Readability scores were originally developed to assist primary and secondary educators in choosing texts appropriate for particular ages and grade levels. They were then picked up by industry and the military as tools to ensure that technical documentation written in-house was not overly difficult and could be understood by the general public or by soldiers without formal schooling.
There are many readability metrics. Nearly all of them calculate some combination of characters, syllables, words, and sentences; most perform the calculation on an entire text or a section of a text; a few (like the Lexile formula) compare individual texts to scores from a larger corpus of texts to predict a readability level.
The most popular readability formulas are the Flesch and Flesch-Kincaid.
The Flesch readability formula (last chapter in the link) results in a score corresponding to reading ease/difficulty. Counterintuitively, higher scores correspond to easier texts and lower scores to harder texts. The highest (easiest) possible score tops out around 120, but there is no lower bound to the score. (Wikipedia provides examples of sentences that would result in scores of -100 and -500.)
The Flesch-Kincaid grade level formula was produced for the Navy and results in a grade level score, which can be interpreted also as the number of years of education it would take to understand a text easily. The score has a lower bound in negative territory and no upper bound, though scores in the 13-20 range can be taken to indicate a college or graduate-level “grade.”
So why am I talking about readability scores?
One way to understand”distant reading” within the digital humanities is to say that it is all about adopting mathematical or statistical operations found in the social, natural/physical, or technical sciences and adapting them to the study of culturally relevant texts. E.g., Matthew Jocker’s use of the Fourier transform to control for text length; Ted Underwood’s use of cosine similarity to compare topic models; even topic models themselves, which come out of information retrieval (as do many of the methods used by distant readers); these examples could be multiplied.
Thus, I’m always on the lookout for new formulas and Python codes that might be useful for studying literature and rhetoric.
Readability scores, it turns out, have sometimes been used to study presidential rhetoric—specifically, they have been used as proxies for the “intellectual” quality of a president’s speech-writing. Most notably, Elvin T. Lim’s The Anti-Intellectual Presidency applies the Flesch and Flesch-Kincaid formulas to inaugurals and States of the Union, discovering a marked decrease in the difficulty of these speeches from the 18th to the 21st centuries; he argues that this decrease should be understood as part and parcel of a decreasing intellectualism in the White House more broadly.
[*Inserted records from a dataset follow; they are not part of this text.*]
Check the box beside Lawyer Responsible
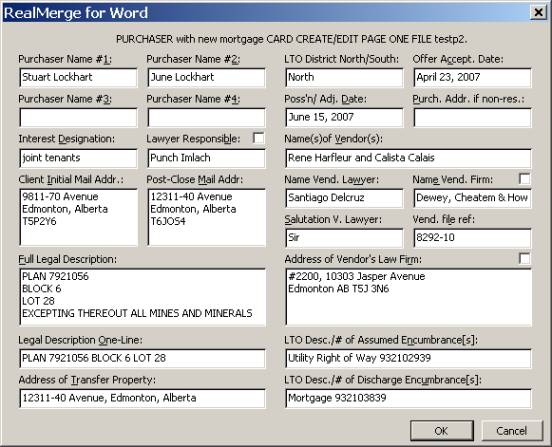This screenshot has width=552, height=447. point(258,138)
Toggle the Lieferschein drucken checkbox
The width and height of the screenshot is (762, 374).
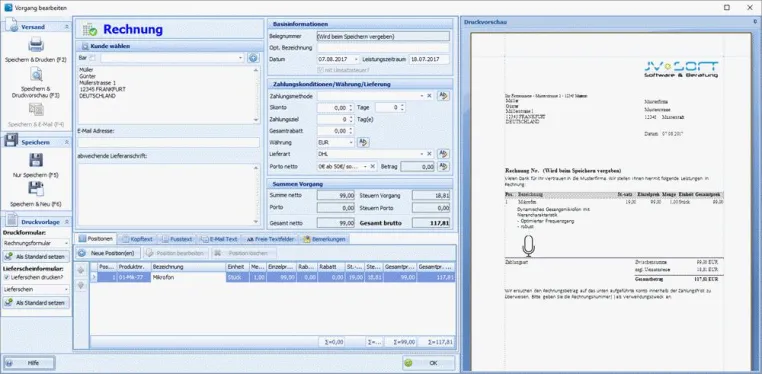(x=6, y=277)
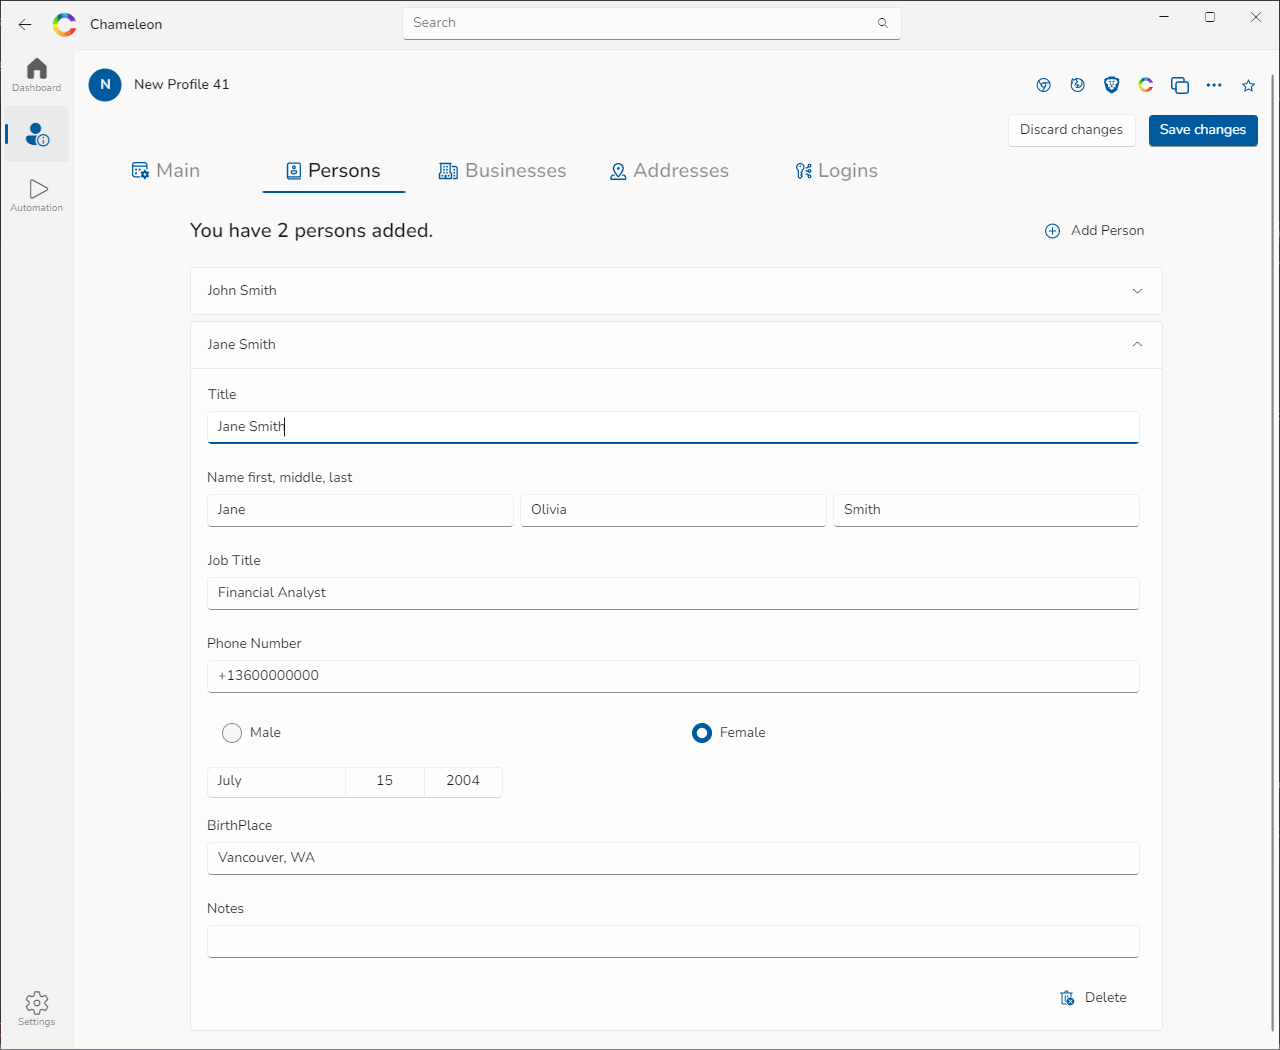Viewport: 1280px width, 1050px height.
Task: Open profile using Brave lion icon
Action: (1111, 86)
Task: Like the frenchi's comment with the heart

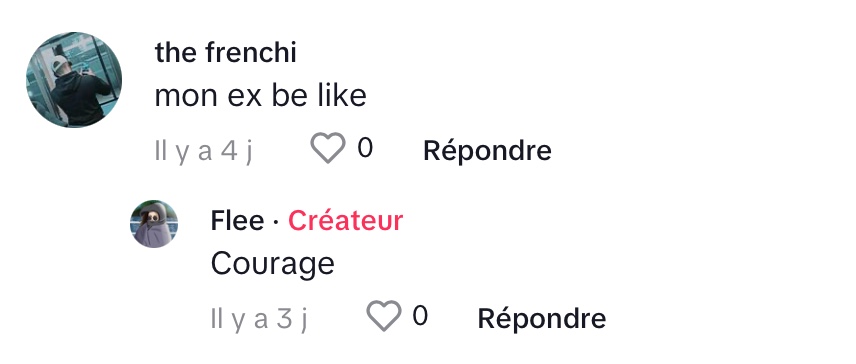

Ten seconds of Googling turned up a nice little Python library—Textstat—that offers 6 readability formulas, including Flesch and Flesch-Kincaid.
I applied these two formulas to the 8 spoken/written SotU pairs I’ve discussed in previous posts. I also applied them to all spoken vs. all written States of the Union, copied chronologically into two master files. Here are the results (S = spoken, W = Written):
The obvious trend uncovered is that written States of the Union are a bit more difficult to read than spoken ones. Contra Rule et al. (2015), this supports the thesis that medium matters when it comes to presidential address. Presidents simplify (or as Lim might say, they “dumb down”) their style when addressing the public directly; they write in a more elevated style when delivering written messages directly to Congress.
For the study of rhetoric, then, readability scores can be useful proxies for textual complexity. It’s certainly a useful proxy for my current project studying presidential rhetoric. I imagine they could be useful to the study of literature, as well, particularly to the study of the literary public and literary economics. Does “reading difficulty” correspond with sales? with popular vs. unknown authors? with canonical vs. non-canonical texts? Which genres are more “difficult” and which ones “easier”?
Of course, like all mathematical formula applied to culture, readability scores have obvious limitations.
For one, they were originally designed to gauge the readability of texts at the primary and secondary levels; even when adapted by the military and industry, they were meant to ensure that a text could be understood by people without college educations or even high school diplomas. Thus, as Begeny et al. (2013) have pointed out, these formulas tend to break down when applied to complex texts. Flesch-Kincaid grade level scores of 6 vs. 10 may be meaningful, but scores of, say, 19 vs. 25 would not be so straightforward to interpret.
Also, like most NLP algorithms, the formulas take as inputs things like characters, syllables, and sentences and are thus very sensitive to the vagaries of natural language and the influence of individual style. Steinbeck and Hemingway aren’t “easy” reads, but because both authors tend to write in short sentences and monosyllabic dialogue, their texts are often given scores indicating that 6th grades could read them, no problem. And authors who use a lot of semi-colons in place of periods may return a more difficult readability score than they deserve, since all of these algorithms equate long sentences with difficult reading. (However, I imagine this issue could be easily dealt with by marking semi-colons as sentence dividers.)
All proxies have problems, but that’s never a reason not to use them. I’d be curious to know if literary scholars have already used readability scores in their studies. They’re relatively new to me, though, so I look forward to finding new uses for them.